Barrages are low-head dams, used to realize diversion works for irrigation, hydroelectric or human consumption purposes. These in-river structures control the river bed elevation and maintain a prescribed water level upstream, affecting the levees’ elevation too if present. Often, they have been present for a long time (in the examined case centuries) and act as an inherent element of the surrounding environment, representing a constraint for the human activities growing through the years along the river.
The Roggia Morlana barrage, which is located across the Serio River in the Province of Bergamo, northern Italy, has for centuries been a fundamental part of the economic life in the area, thanks to the several artificial canals that supply water for irrigation purposes. In the mid-twentieth century, a maximum capacity of 4500 l/s was derived and distributed in an extensive area of about 4200 hectares, while nowadays this barrage keeps an important role also for hydroelectric power production.
In October 2020, an event led to the collapse of a part of the barrage and to the subsequent lowering of the river bed and destabilization of the banks.

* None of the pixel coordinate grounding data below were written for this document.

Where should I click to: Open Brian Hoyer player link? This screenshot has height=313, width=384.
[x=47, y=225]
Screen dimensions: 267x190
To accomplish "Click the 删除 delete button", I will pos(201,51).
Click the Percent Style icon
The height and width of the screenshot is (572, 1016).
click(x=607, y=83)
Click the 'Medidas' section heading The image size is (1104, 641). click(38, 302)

In addition to the stop of the hydropower production and the lack in satisfying the irrigation demand, the retrogressive erosion threatened various fundamental infrastructures crossing the river upstream (a gas pipeline, a water main and a bridge), hence a rapid rehabilitation of the barrage was required.

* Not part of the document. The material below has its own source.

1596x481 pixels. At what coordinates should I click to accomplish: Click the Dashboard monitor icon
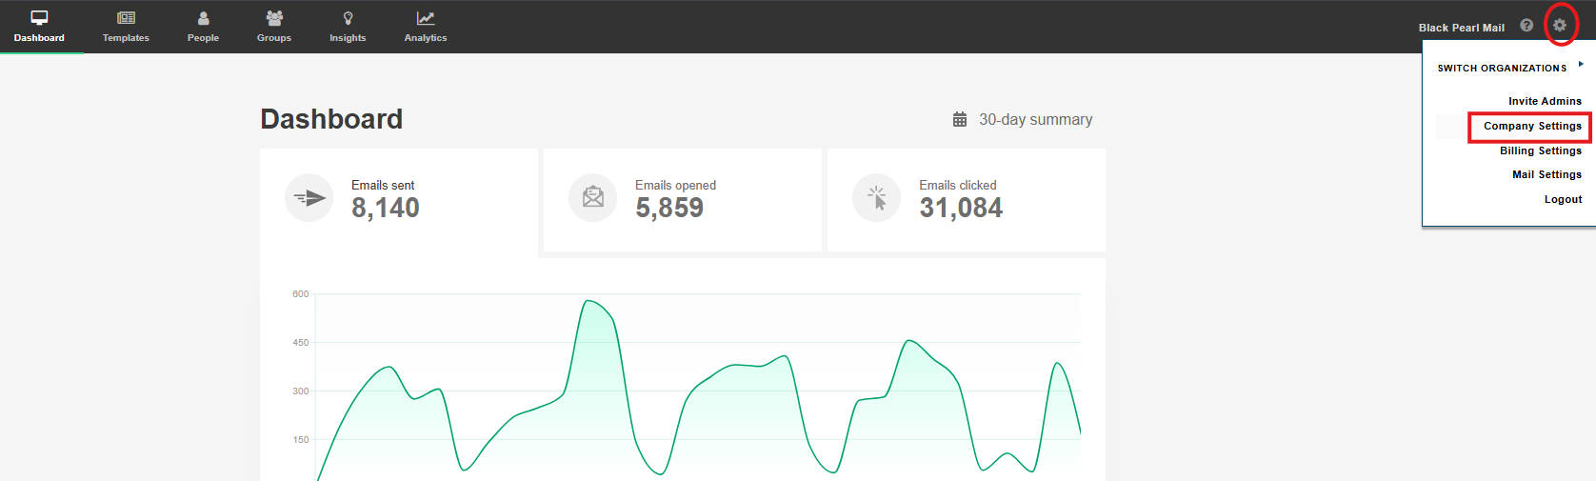pyautogui.click(x=39, y=18)
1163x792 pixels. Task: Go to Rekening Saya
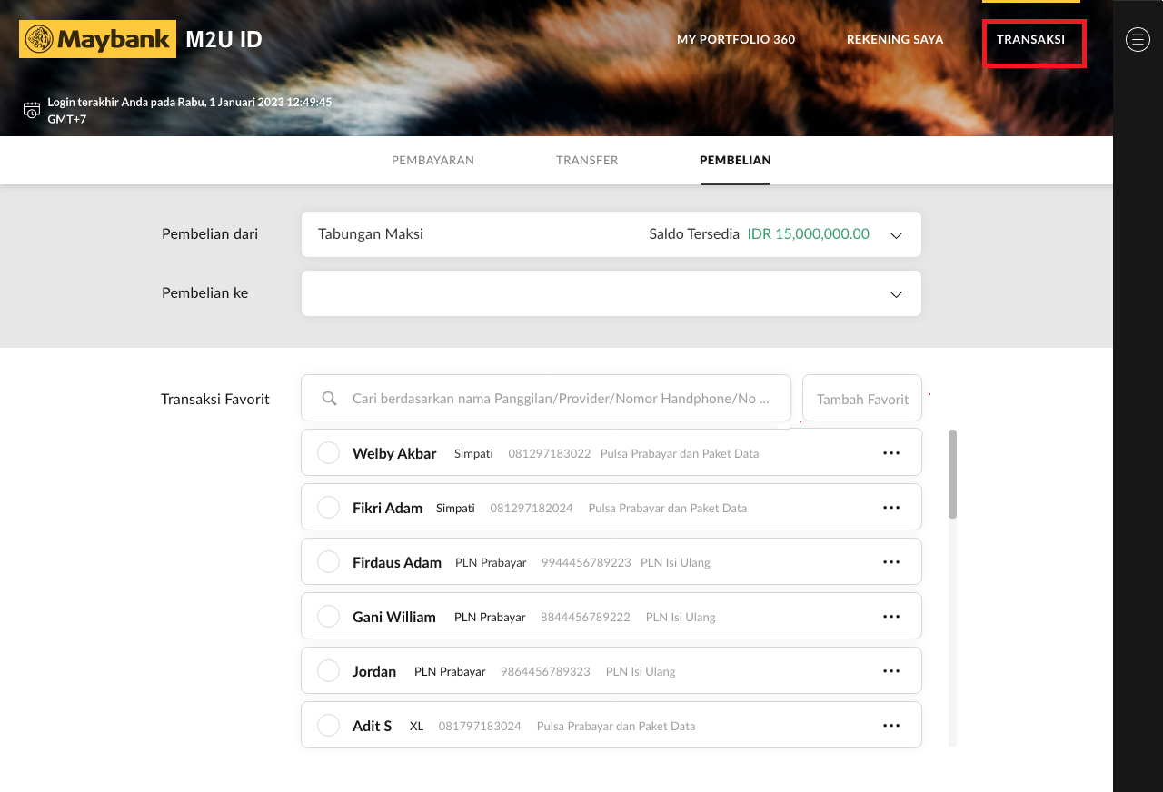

The stability of the restored barrage depends on the flood discharges and on the related scouring phenomena that could take place immediately downstream. With the aim to assess the exposure and vulnerability of this critical infrastructure to the natural hazard, the effects of different riverbed protection configurations are analysed through physical modelling, testing each configuration against flood events.

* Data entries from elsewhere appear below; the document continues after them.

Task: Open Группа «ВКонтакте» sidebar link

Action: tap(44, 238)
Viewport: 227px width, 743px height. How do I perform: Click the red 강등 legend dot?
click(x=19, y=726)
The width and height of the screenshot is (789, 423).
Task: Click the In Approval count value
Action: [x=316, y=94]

The area downstream the barrage is subdivided in frames delimited by bottom sills, filled with material. The physical model allowed to evaluate the effectiveness in scouring mitigation using different size of natural stones, put in place as loose boulders or wired in groups. To reduce the amount of damages and increase the resilience of the riverbed protection boulders have been substituted by concrete blocks in some frames. By this way, the goal to shift the scouring phenomena downstream, localizing the maximum scour depth far from the barrage foundations, is fulfilled.
The cost of the restoration obtained via different riverbed protections, increasing with the resilience of the barrage, is compared with the cost of their failure that can cause complex hazard cascades. This is because a failure of the Roggia Morlana barrage does not have consequences only to the hydropower production and irrigation service, but also on the safety of the infrastructures crossing the river upstream, potentially affected by backward erosion phenomena.